NATO, sempre!
Em 1949, ano de formação da NATO, o comunismo era uma ameaça para o mundo. Fazia parte da ideologia e do sistema o empenho na expansão global do paraíso socialista na terra, para a qual os dirigentes de Moscovo contavam, em cada país, com os partidos comunistas. E a NATO, de que o regime autoritário e iliberal português fazia parte desde a fundação, nascia como a organização político-militar destinada a combater o “perigo vermelho”.
No Natal de 1991, em consequência das políticas agressivas de Reagan e do bluff da Guerra das Estrelas, da colaboração da monarquia absoluta saudita na baixa do preço do petróleo, da personalidade pouco “tirânica” de Gorbachev e da cumplicidade de Pequim, a União Soviética caiu. E com ela o perigo que representava para o “Mundo Livre”.
Vencido o inimigo - a URSS e o Pacto de Varsóvia -, a NATO devia ter-se dissolvido; ou, pelo menos, ter-se reconstituído. Mas, como então disse Alan Clark, ministro da Defesa de Margaret Thatcher (reparo que lhe custaria o lugar), havia uma burocracia de uns milhares de funcionários bem pagos, civis e militares; havia estruturas, quartéis, funções, empregos.
Na NATO ia dar-se um processo pelo qual outras instituições e burocracias já tinham passado: desaparecido o perigo que lhes dera origem, anulada a sua razão de ser estatutária, viera a adaptação e a procura de novos fins e pretextos para manter a estrutura a funcionar.
Na falta do inimigo soviético, passou-se ao perigo islâmico, fazendo coincidir, por comodidade, o Islão com o jihadismo - como se o jihadismo não matasse mais muçulmanos no Paquistão ou na Indonésia do que cristãos no Ocidente; e como se as guerras dos neoconservadores que levaram à invasão do Iraque, fazendo crer que Saddam ajudava os terroristas e tinha armas de destruição maciça, não tivessem sido responsáveis pelo massacre de muitos dos milenares cristãos do Oriente.
Depois, a 5 de Novembro de 2024, deu-se o que muitos analistas - da América, da Europa e particularmente aqui do rectângulo - consideravam impossível: a eleição de Donald Trump.
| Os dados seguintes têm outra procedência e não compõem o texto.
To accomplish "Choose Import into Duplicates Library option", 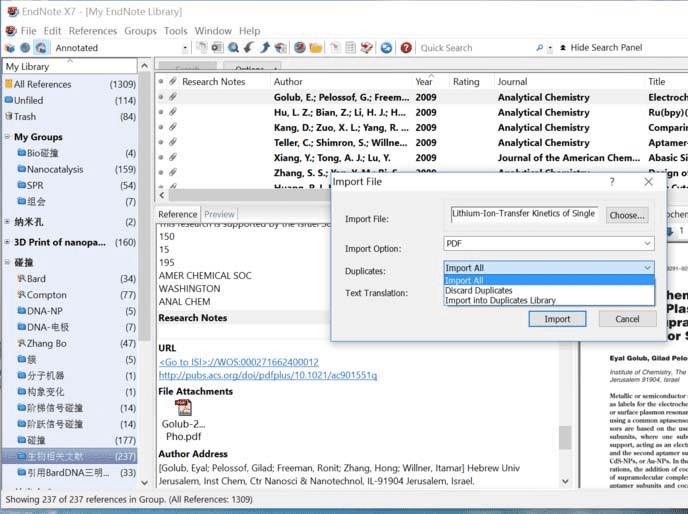I will (x=500, y=301).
Diziam-nos que, se Trump era mau e as eleições boas, Trump não podia ganhar eleições; que a Ucrânia estava a ganhar a guerra; e que Joe Biden estava em excelente forma (a desinformação que o mostrava menos bem era ditada por discurso de ódio e feita de imagens manipuladas e disseminadas nas redes sociais pela “extrema-direita”).
Agora, com “um novo sheriff em Washington” a conversar com Moscovo, “os europeus” parecem ter acordado.
Macron anda num vaivém, cruzando o Atlântico para aplicar ao “querido Donald” o seu “extenso repertório de elogios, incluindo linguagem corporal de proximidade e infindáveis apertos de mão” (para usar as palavras de Stephen Collinson, da CNN), a fim de, falando pela Europa (já que “a Europa” não fala), lutar por um lugar na mesa das negociações e pedir back-up americano para as tropas europeias que, na Ucrânia, possam depois garantir a paz. Outros, falam em seguir, por uma vez, o conselho do Presidente americano e passar a gastar 5% com a Defesa - não pensando nos trunfos que estarão a dar à “extrema-direita” que, a ser assim, não falhará uma eleição europeia até 2030.
Finalmente, outros ainda, os mais sábios (agora, pelo menos), dizem ter agora percebido que a Europa só está a pagar o preço de uma visão utópica da política e da geopolítica que a fez acreditar numa ordem liberal internacional que não tinha força para impor. E se não a tinha com a América, muito menos a terá contra a América. Com NATO ou sem NATO.